Anyway, the female held a grudge FOREVER. He specifically said in the story that he was unable to get her again two weeks later to remove the stitches. She wasn’t going to eat another drugged meal, wasn’t trappable, not interested, NOPE. It was well over a year before she finally became friends with him and he could check her out professionally. She was fine; the stitches had not been a problem and came out on their own.
Out of books and much closer to home, my HRH Rosalind removed her own stitches two days before the vet would have. She had not been chewing the incision in the interim. She just decided on that day that they were ready to be removed. I took her to the vet to make sure she hadn’t done any damage. The vet was highly amused and said she was fine.
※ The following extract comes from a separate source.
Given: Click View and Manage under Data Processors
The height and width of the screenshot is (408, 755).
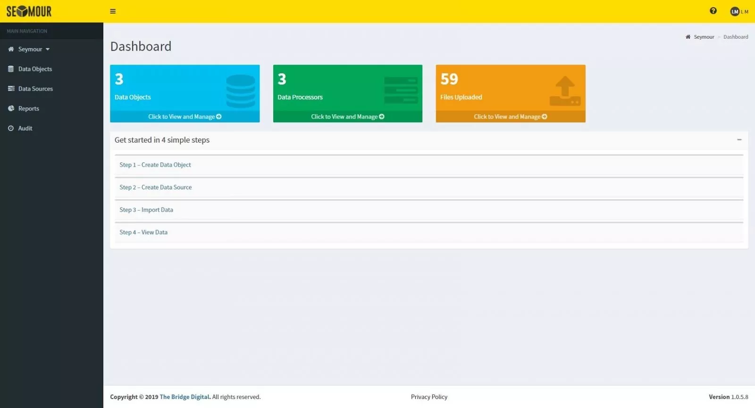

Said there might be more of a scar due to her DIY techniques than if they had been professionally removed two days later, but no worries.
I am glad your 3 ladies and the kittens are all doing well.
We haven’t seen him since we first moved in. A streak of large, feral, black and white taking off into the woods. I’m sure it was the Tom because none of the ladies have white and most of the kittens do.
I remember reading that story. We take it for granted now, but it was so much harder to manage feral cats. Spaying and neutering hasn’t even been a regular practice for that long. Forty or fifty years? We fixed our cats, but even today, many don’t bother with their barn cats.
When I was a teen, this cat named Harriet had kittens every year at a barn where I boarded. The land was sold to a developer and everyone promised to take Harriet, but when I stopped by the barn weeks after everyone had left, she was still there. She came tumbling out of the hay pile, pregnant and hungry. She came home with me and my mom tolerated the cat and kittens in our garage until I found them homes. Harriet was spayed and came with me to the new boarding barn. She lived a happy, long life there. One lady especially liked her and took special care of her after I went off to college.
40-50 years sounds about right IME. When I was a child nobody spayed or neutered their cats, or their dogs for that matter. One family in my neighborhood had a big battle-scarred handsome tom who was “credited” whenever a new litter was born. I had only one friend whose cat had been spayed, and the operation had left her blind.
Your mom sounds like a great mother. I can certainly see her in you and your providing for your kitties.